- **STATED PROBLEM**:
Rewrite every line of the material below, keeping the requests unchanged. Scale only the click coordinates in the answers by 0.95, round each to a whole number with halves rounding up, and leave the pictures out.
----
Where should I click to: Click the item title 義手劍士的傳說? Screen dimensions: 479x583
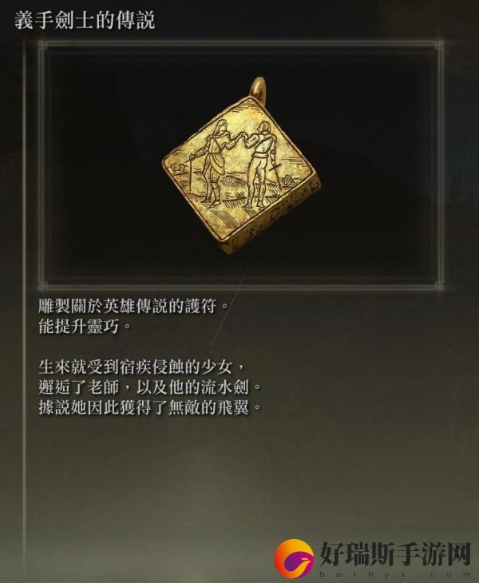[x=85, y=21]
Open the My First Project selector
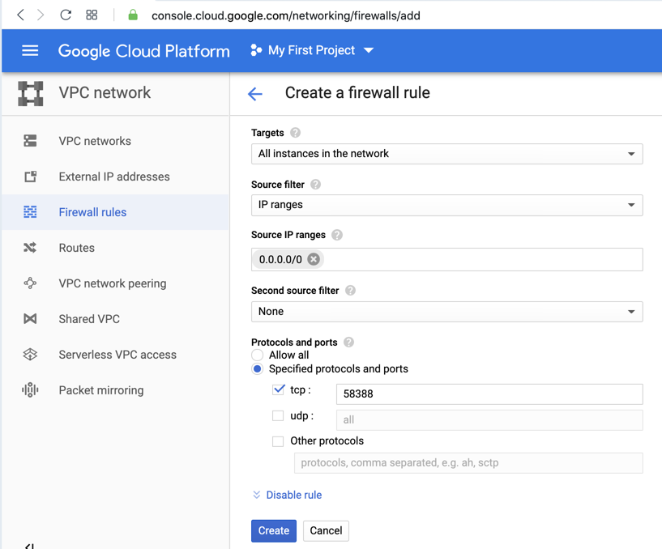 (x=313, y=50)
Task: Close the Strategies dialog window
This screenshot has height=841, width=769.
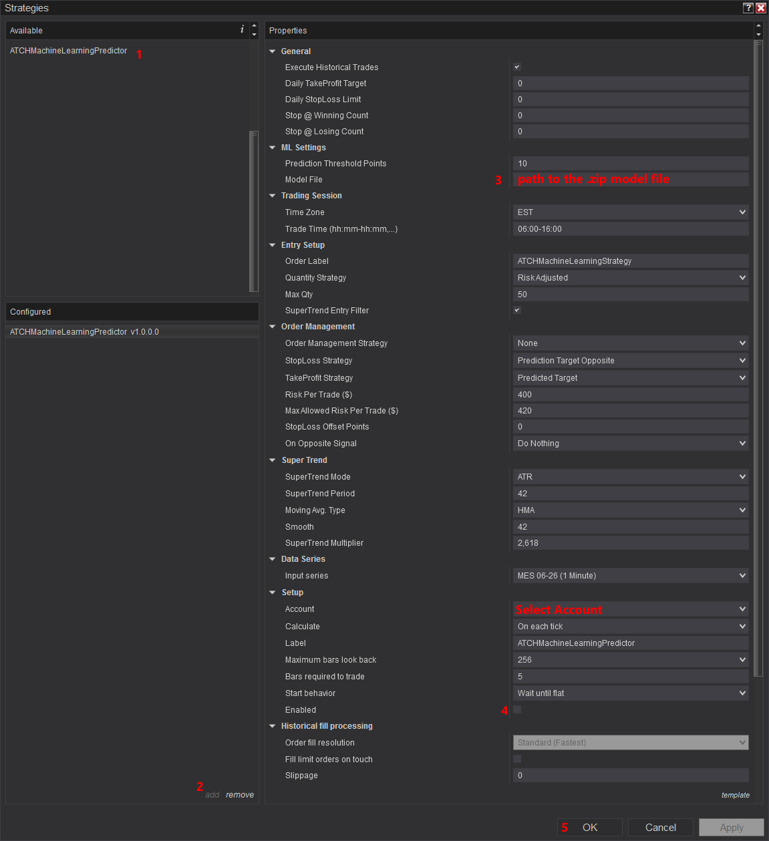Action: click(x=760, y=8)
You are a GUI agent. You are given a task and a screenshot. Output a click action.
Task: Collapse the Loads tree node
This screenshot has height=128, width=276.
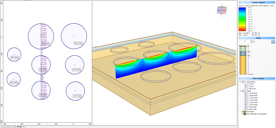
----
- **COMPLETE OUTPUT**:
Where should I click to: Click the item title 義手劍士的傳說? Screen dimensions: 479x583
[x=81, y=20]
Open the My First Project selector
 (x=297, y=48)
Task: Close the Strategies dialog window
This screenshot has height=841, width=769.
Action: click(x=722, y=8)
You are a GUI agent. You are given a task and a screenshot. Output a click action.
Task: Collapse the Loads tree node
This screenshot has height=128, width=276.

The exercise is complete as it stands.